Aussi incroyable que cela puisse paraître, l’hémisphère occidental se range désormais du côté des éléments néo-nazis contre la Russie, écrit Robert Bridge
Par Robert Bridge
Publié le 8 mai 2022 sur Strategic Culture sous le titre Exactly When Did the Nazis Stop Being ‘The Baddies’?
Cette année, le défilé du jour de la Victoire à Moscou, en commémoration de la défaite de l’Allemagne nazie en 1945, promet d’être un événement aigre-doux. En effet, le peuple russe se trouve une fois de plus, à son grand étonnement, dans une lutte existentielle contre le fascisme. Pourtant, cette fois-ci, les gouvernements occidentaux ne se contentent pas d’ignorer le problème qui se pose à la frontière de la Russie, ils le cautionnent activement.
Une histoire vraie : À la fin des années 1970, à l’école primaire Nativity of Our Lord de Pittsburgh, en Pennsylvanie, plusieurs élèves et moi-même avons été appelés au tableau pour effectuer un problème de mathématiques. Ayant dûment terminé ma tâche, j’ai pris un moment supplémentaire pour griffonner quelque chose à côté de ma réponse avant de retourner à mon bureau.

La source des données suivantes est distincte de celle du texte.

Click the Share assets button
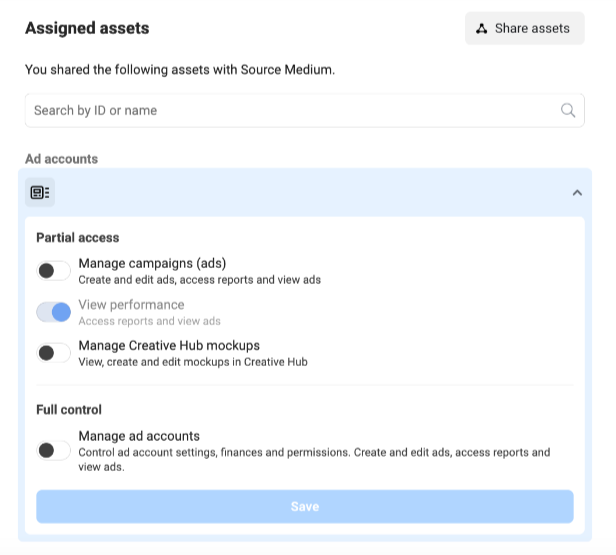The image size is (616, 555). pyautogui.click(x=524, y=28)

Tout à coup, notre professeur, une religieuse sans état d’âme du nom de Sœur Dolorosa, a demandé d’une voix frémissante d’indignation : “Qui… a… fait… ÇA ?”. Ma seule pensée a été que quelqu’un avait de gros problèmes. Il s’est avéré que j’avais raison et que ce “quelqu’un”, c’était moi. N’étant plus assise à son bureau, la religieuse enragée se tenait à côté de mon problème de maths, frappant une règle en bois contre le tableau où j’avais griffonné une image, qui se trouvait être une croix gammée. Ce n’est pas quelque chose que l’on trouve normalement dans la décoration d’une classe catholique. J’ai lentement levé la main en attendant que la colère bien connue de Dieu, ou la redoutable règle de la nonne, me frappe sur place.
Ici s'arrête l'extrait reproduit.